Elle commençait à lui répéter une phrase de Babi sur le mariage dangereux des armes et des ego lorsqu'un grand fracas l'interrompit. Des éclats de voix et des cris s'élevaient dans la cour de sa maison.

Elle s'élança aussitôt, Tariq sur les talons.

Une dispute avait éclaté parmi les invités et dégénéré au point que deux d'entre eux se battaient à terre à proximité d'un couteau. L'un faisait partie du groupe qui discutait politique à table un peu plus tôt, l'autre était celui qui surveillait les brochettes d'agneau. Plusieurs convives s'efforçaient de les séparer. Laila nota que Babi ne figurait pas parmi eux. Il se tenait contre le mur, à bonne distance de la bagarre. À côté de lui, le père de Tariq pleurait.

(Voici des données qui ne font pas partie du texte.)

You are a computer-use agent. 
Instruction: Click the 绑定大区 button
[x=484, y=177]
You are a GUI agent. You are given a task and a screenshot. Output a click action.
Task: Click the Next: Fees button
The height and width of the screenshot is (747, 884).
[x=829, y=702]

D'après les remarques qui fusaient autour d'elle, elle finit par reconstituer ce qui s'était passé : le premier homme, un Pachtoun, avait accusé Ahmad Shah Massoud de traîtrise pour avoir « conclu un accord » avec les Soviétiques dans les années 1980. L'autre, un Tadjik, avait pris la mouche et exigé qu'il retire ses accusations. Sans succès. Il avait alors déclaré que sans Massoud la sœur du Pachtoun serait encore en train « de se faire enfiler » par les soldats russes. Tous deux en étaient venus aux mains et un couteau avait été brandi – mais par qui ? Sur ce sujet, les témoins ne parvenaient pas à s'accorder.

Horrifiée, Laila vit que Tariq avait rejoint la mêlée. L'un des hommes qui avaient tenté de calmer la situation distribuait à son tour des coups de poing autour de lui, et elle crut voir briller la lame d'un deuxième poignard.

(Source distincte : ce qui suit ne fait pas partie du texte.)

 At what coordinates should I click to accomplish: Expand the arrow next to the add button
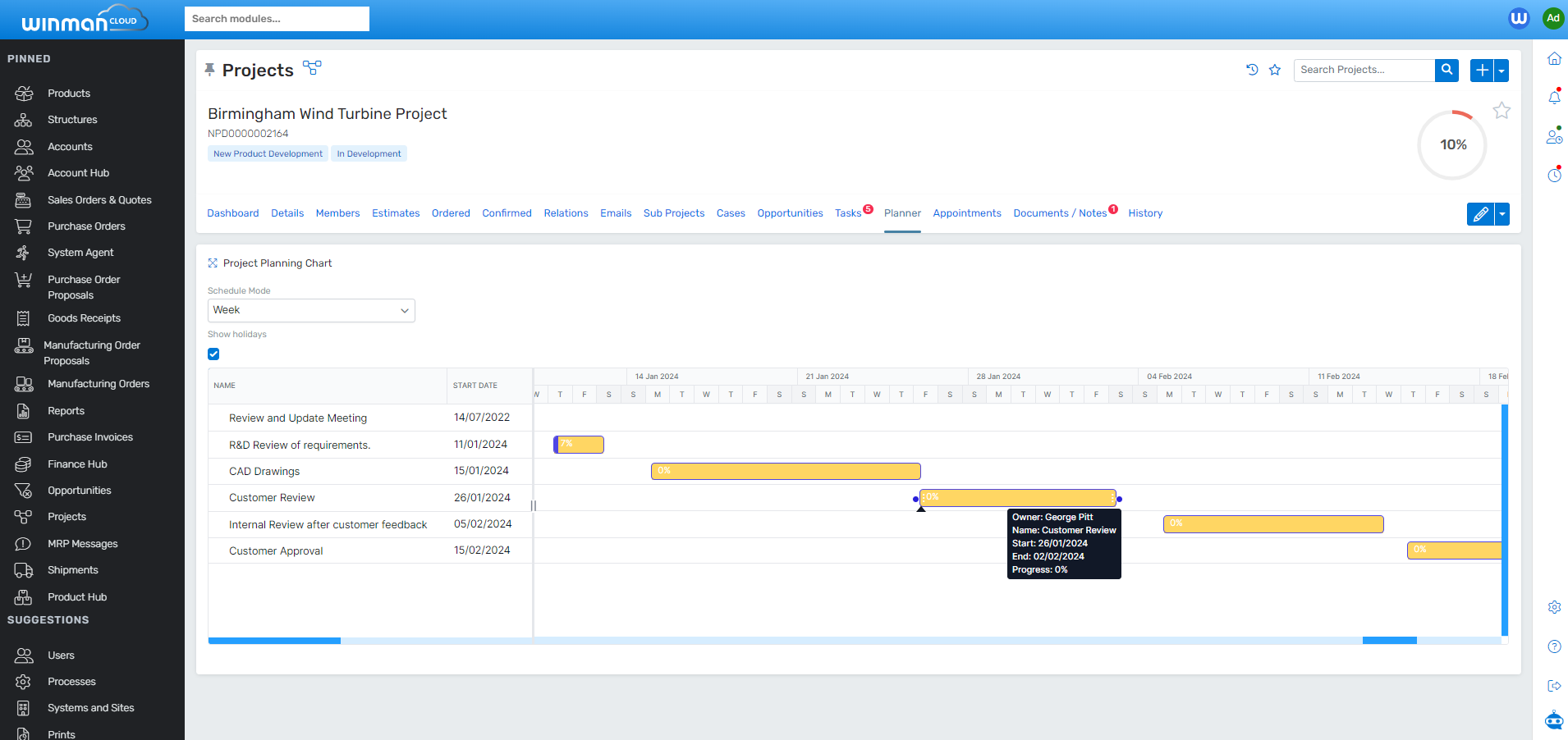click(x=1501, y=71)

Plus tard ce soir-là, elle repensa à la manière dont les invités s'étaient jetés les uns sur les autres, criant, lançant des injures, cognant et frappant leurs voisins. Au milieu, le visage tordu de douleur, les cheveux hirsutes et la prothèse défaite, Tariq tentait de ramper hors du champ de bataille.

 

La vitesse à laquelle tout se délita fut stupéfiante.

Le Comité exécutif fut formé plus tôt que prévu et ses membres élirent Rabbani président. Les autres factions crièrent au népotisme, tandis que Massoud appelait au calme et à la patience.

Exclu du processus, Hekmatyar écuma de rage, de même que les Hazaras, trop longtemps opprimés dans le pays. Des insultes volèrent. Des doigts accusateurs se tendirent. Les prises à partie se multiplièrent. Des rencontres furent annulées sous le coup de la fureur et des portes claquèrent. La ville retint son souffle. Dans les montagnes, les kalachnikovs furent rechargées.

Les moudjahidin, armés jusqu'aux dents, privés d'un ennemi commun, avaient trouvé une nouvelle raison de se battre en s'entre-déchirant.

Pour Kaboul, c'était le début de l'apocalypse.

Lorsque les bombes commencèrent à pleuvoir sur la ville, les gens coururent aux abris. Fariba fit de même. Littéralement. Elle se remit à porter du noir, s'enferma dans sa chambre, tira les rideaux et remonta les couvertures sur sa tête.